MDS Metro Physicians Newsletter
Volume 2 Number 5
July 1998 

PROTOCOLS, PROTOCOLS, AND MORE PROTOCOLS

The BCMA/MSC Protocols Committee has issued two new initiatives. Details have previously been sent to all physicians in BC. The Hepatitis Protocol is designed primarily to automate the diagnosis of acute hepatitis. A copy of this protocol is included in this mailing. The other Urine Culture if Indicated protocol is designed to triage investigations of urinary infection. Below, we have provided a cautionary note about this approach. MDS Metro will be issuing a new requisition form later this summer. With the requisition, to relieve your bulging memories, we will provide a summary of all the current utilization protocols.

D-PYRIDINOLINE CROSS LINKS AND HYDROXYPROLINE

The availability of D-Pyridinoline Cross Links as a measure of bone resorption has rendered obsolete the measurement of Hydroxyproline as a cartilage breakdown marker. Hydroxyproline is not covered by MSP and has been discontinued. Requests for Hydroxyproline will be performed as D-Pyr. For those of you who want to learn more about bone markers, MDS Metro has a more detailed discussion available which can be obtained by calling 250-881-3109 on the Island or 604-431-5005, ext. 3094 on the Mainland.

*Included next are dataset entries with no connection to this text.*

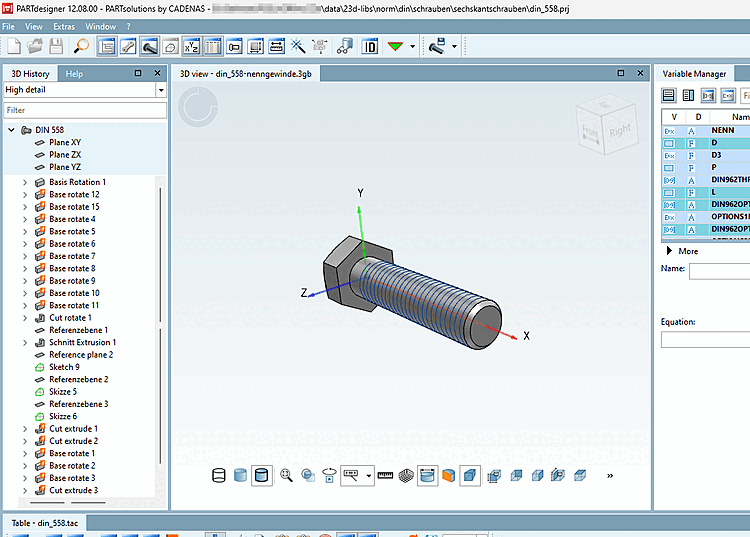Click the Right face of navigation cube
The image size is (750, 537).
pyautogui.click(x=620, y=130)
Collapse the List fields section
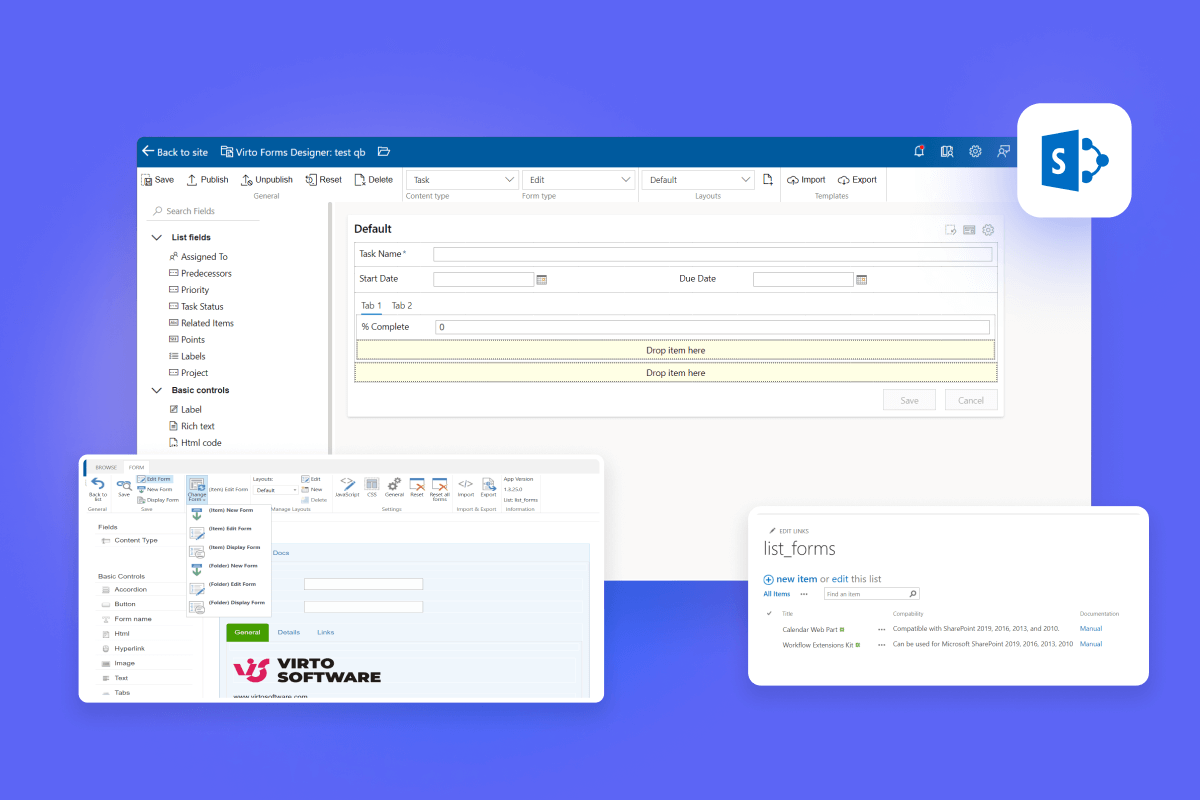The width and height of the screenshot is (1200, 800). [156, 237]
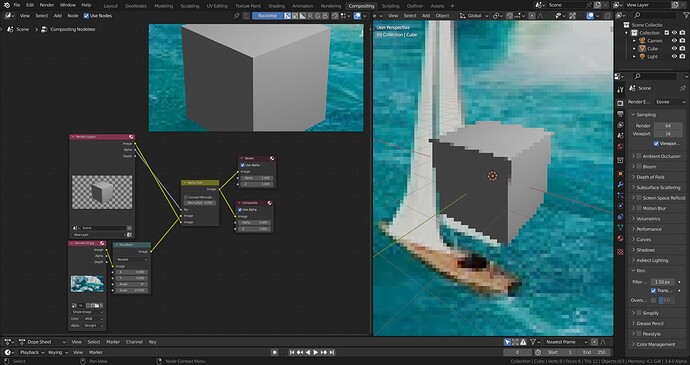The width and height of the screenshot is (690, 365).
Task: Click the Render Layers node render icon
Action: tap(131, 137)
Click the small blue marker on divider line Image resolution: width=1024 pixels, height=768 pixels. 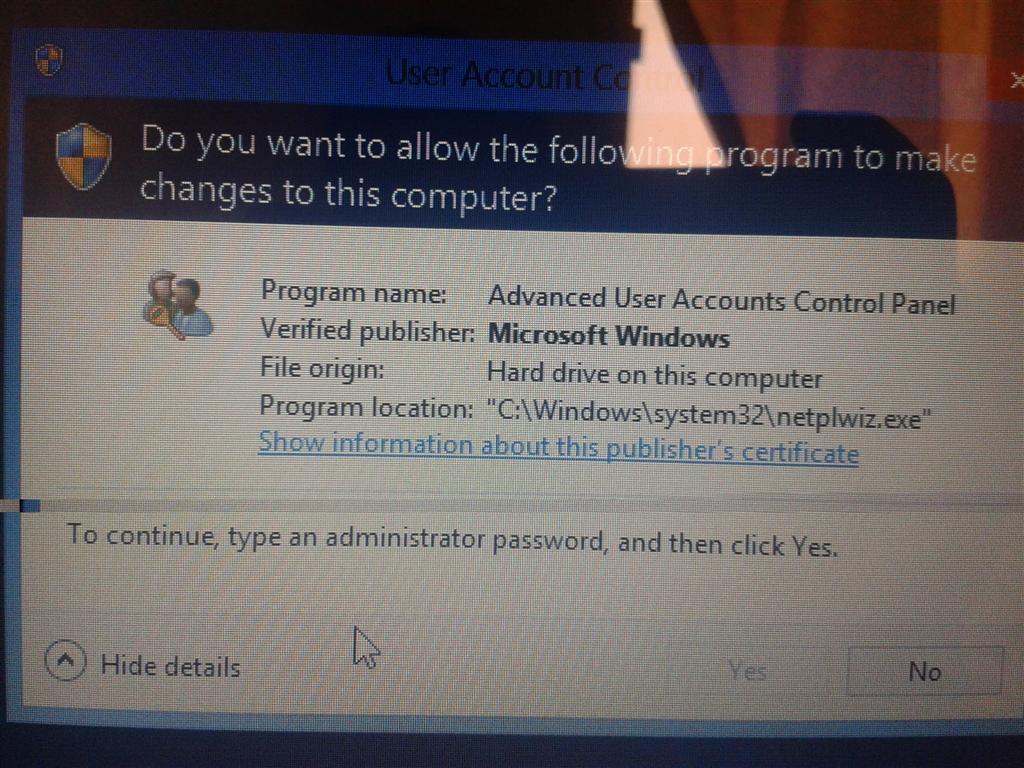click(30, 506)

URINE CULTURE IF INDICATED: POTENTIAL LIMITATIONS

The Protocol Steering Committee recently issued a protocol on urinalysis and urine culture for patients >17 years old. The protocol recommends a "urine culture if indicated option" based on the results of macroscopic or microscopic urinalysis.

In using the urine culture if indicated approach, it is important to be aware of the limitations of using urinalysis as a method to screen for bacteriuria.

  • The results of studies in the literature are variable, but the correlation of a positive macroscopic urinalysis with bacteriuria >100 million CFU/L ranges from 79 to 93%.1
  • The sensitivity for detection of bacteriuria <100 million CFU/L is even lower, and urinalysis should not be used for detection of such levels of bacteriuria which can indicate significant infection.2

The variability of results in the literature suggests variation according to the patient population under study, and it is recommended that each institution evaluate urine screening methods in their patient population before instituting use of such methods.1 Accordingly, we carried out a small evaluation of the performance of urinalysis for detection of bacteriuria in our patient population.

Of 217 sequential urine specimens that were requested for both culture and urinalysis, 41 were culture positive with significant bacteriuria. The urinalysis diagnostic performance was generally consistent with findings published in the literature:

  • macroscopic urinalysis had 81% sensitivity and 79% specificity for detection of a positive culture.
  • microscopic urinalysis had 71% sensitivity and 92% specificity for detection of a positive culture.

These results indicate that 20-30% of positive urine cultures will be missed if the "urine culture if indicated option" is ordered in our patient population.

Tests with less than 95% sensitivity are generally not recommended for routine use, and the urine culture if indicated option should be selected with caution.

References:

Koneman, et al. 1997. Color Atlas and Textbook of Diagnostic Microbiology, p. 140-141.
Murray, et al. 1987. Clinical Evaluation of Three Urine Screening Tests. J Clin Microbiol 25: 467-470.